Sobreviver à morte de quem amamos não implica apenas resistir: impõe transformação. É deixar a ferida abrir espaço para a flor que teima em crescer entre as pedras. Viver depois de se experimentar esta dor não significa ficar à deriva: significa sim aprender a remar e seguir viagem. É decidir viver com um novo tipo de presença. Mais profunda, mais silenciosa. A presença da ausência do Jorge no meio de nós é um sinal de que a sua vida continua na nossa. E esta saudade, sendo partilhada, custa menos.

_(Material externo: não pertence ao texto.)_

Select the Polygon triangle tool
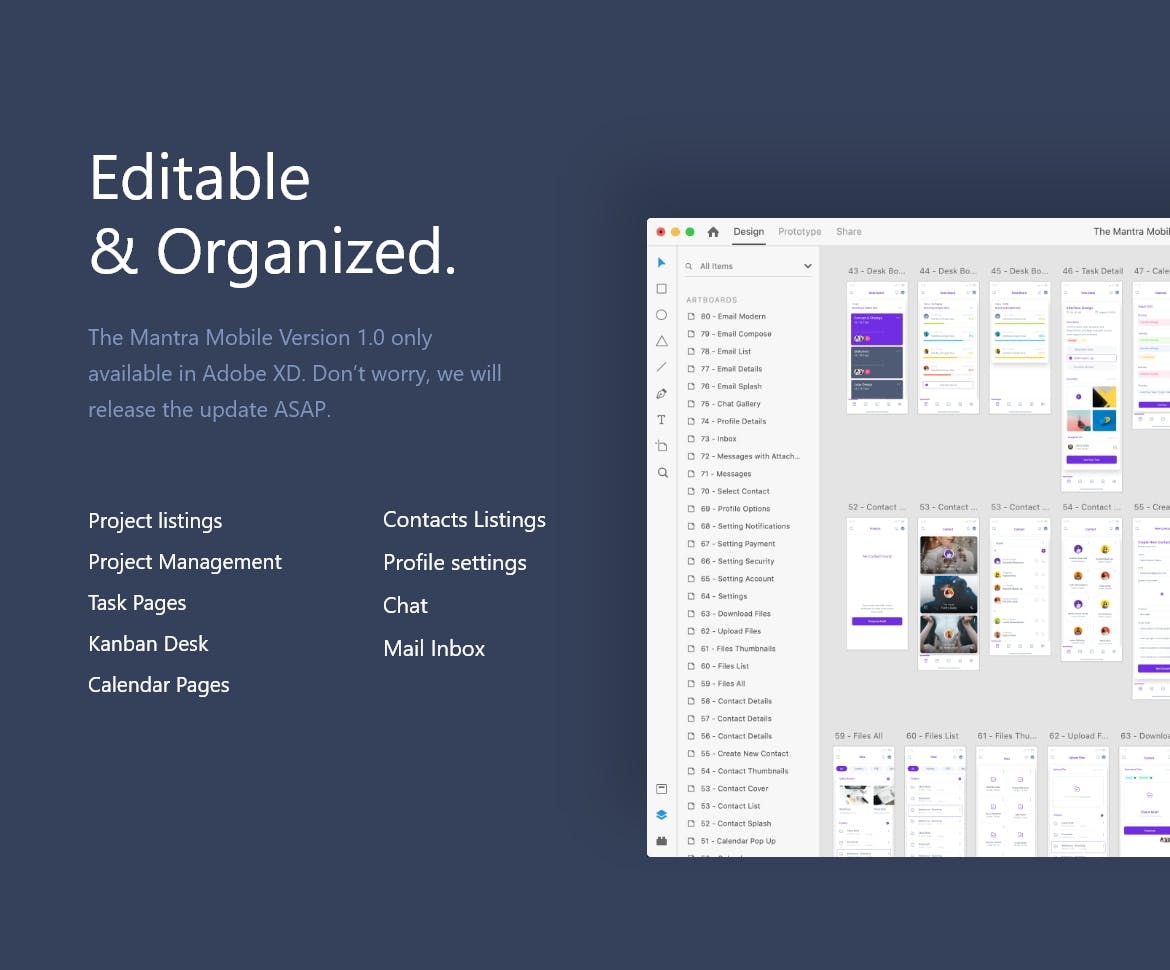The image size is (1170, 970). (x=661, y=341)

Há coisas que só quem ama entende: a ausência torna-se presença e aquilo que é o fim pode, afinal, ser o princípio de outra coisa maior que nós. Hoje há novos projetos, novos sonhos, novas mãos a construir o que começou com ele. E o Jorge continua vivo em tudo o que é luz, em cada gargalhada, em cada cântico, em cada passo que continuamos a dar em comunidade.
Jorge. O inventor de futuros. O que ria antes de reclamar, o que rezava antes de escolher, o que confiava no que estava por vir. E é nestas memórias que encontro a eternidade: no riso que fica, na bondade que deu fruto, na fé elevada.
Gosto muito de pensar que o Jorge já percebeu todos os mistérios que nós ainda tentamos decifrar. E que se ri de nós, lá do alto, com aquele ar de quem soube e sabe sempre mais do que devia. Um dia, nesse lugar onde o tempo não conta e o amor não tem pressa, voltar-nos-emos a ver. Para escrever as letras que faltam para as músicas que fizeste. Para pensar em novos temas para o retiro em Soutelo ou para o encontro em Caminha. Para ir comprar terra para os teus vasos ou os ingredientes para o bolo de cenoura. Para pegar no carro e ir até Paray ou Taizé. Para cantar as músicas da Betânia. Para ir “esplanar”. Para ler Virgílio Ferreira.
Cinco anos. E uma vida toda para toda a vida. Sempre.